Task objective: Work out how many lines of the records contain "agent". Answer with the number and nothing else.
Extracted information section start
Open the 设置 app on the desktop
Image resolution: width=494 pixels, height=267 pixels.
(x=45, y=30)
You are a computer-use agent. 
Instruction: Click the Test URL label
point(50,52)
Extracted information section end
Extracted information section start
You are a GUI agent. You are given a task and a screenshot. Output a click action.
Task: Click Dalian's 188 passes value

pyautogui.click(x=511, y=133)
Extracted information section end
Extracted information section start
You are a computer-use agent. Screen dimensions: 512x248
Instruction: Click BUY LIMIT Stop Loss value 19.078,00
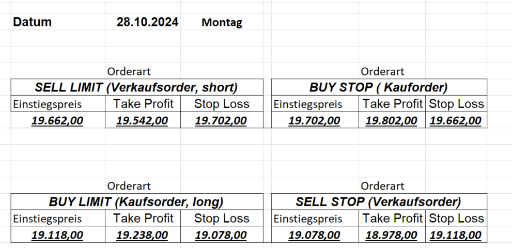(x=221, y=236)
Extracted information section end
Task solution: 3